● **Text to read**:
==*==
Universities such as Johns Hopkins and Stanford were begun from private philanthropy, but it was the Morrill Federal Land Grant Act of 1862 that used public funding to create universities throughout the country that focused on agricultural and mechanical education. This helped unleash what Joseph Schumpeter called creative destruction — a process that disrupts business and generates enormous wealth by entrepreneurs as new jobs and industries are created (and one seen on vivid display in recent years in San Francisco).

This need for entrepreneurs in economic development also has fostered efforts by government at all levels to promote entrepreneurship. But it has never been narrow self-interest alone that motivated the captains of industry. Philanthropy among American entrepreneurs predates the income tax as a motivating factor and embodies a moral principle, which in 1889 Andrew Carnegie expressed in his “The Gospel of Wealth”: “[H]e who dies rich, dies in disgrace.”

What is required to sustain American and global capitalism into the 21st century is a renewed spirit of philanthropy among the new rich. Through philanthropy, the maldistribution of wealth can be channeled into creating opportunities for future generations. Those who succeed must give back to society so the cycle can continue.

The projects for philanthropy are as broad today as they were 100 years ago: health, education, infrastructure and social values. If the new rich rise to the occasion, then American prosperity can continue well into this century. And the United States can make an important contribution to global economic development by showing the rest of the world how to create opportunity for its citizens.

Ronnie J. Phillips, an economist, is professor emeritus at Colorado State University.
==*==
● **Aim of the exercise**: From the passage on philanthropy, return word for word the part between "The projects for" and "for its citizens.", inclusive. The items that come next have nothing to do with this.

● **Dataset excerpts**:
==*==
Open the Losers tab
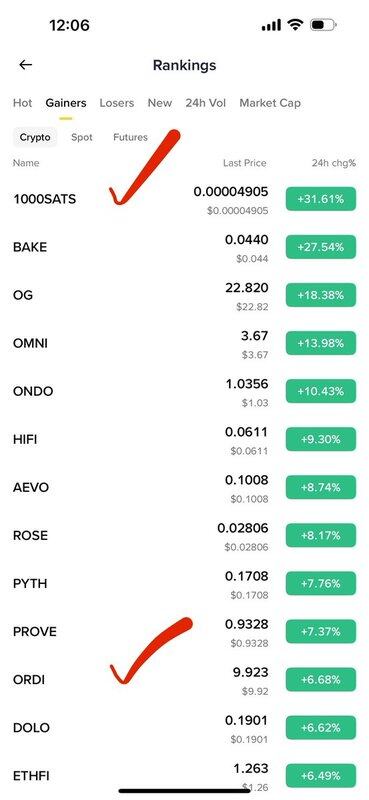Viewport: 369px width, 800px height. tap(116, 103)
==*==
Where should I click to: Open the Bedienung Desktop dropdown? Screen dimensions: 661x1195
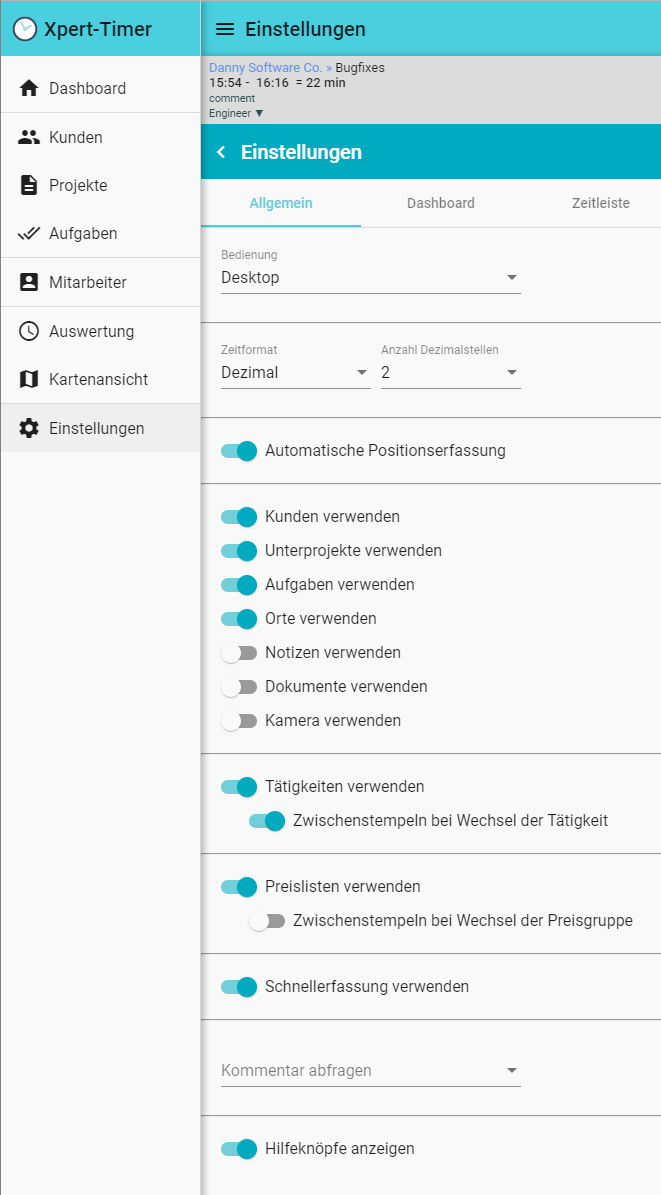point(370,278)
==*==
● **Exercise solution**:
The projects for philanthropy are as broad today as they were 100 years ago: health, education, infrastructure and social values. If the new rich rise to the occasion, then American prosperity can continue well into this century. And the United States can make an important contribution to global economic development by showing the rest of the world how to create opportunity for its citizens.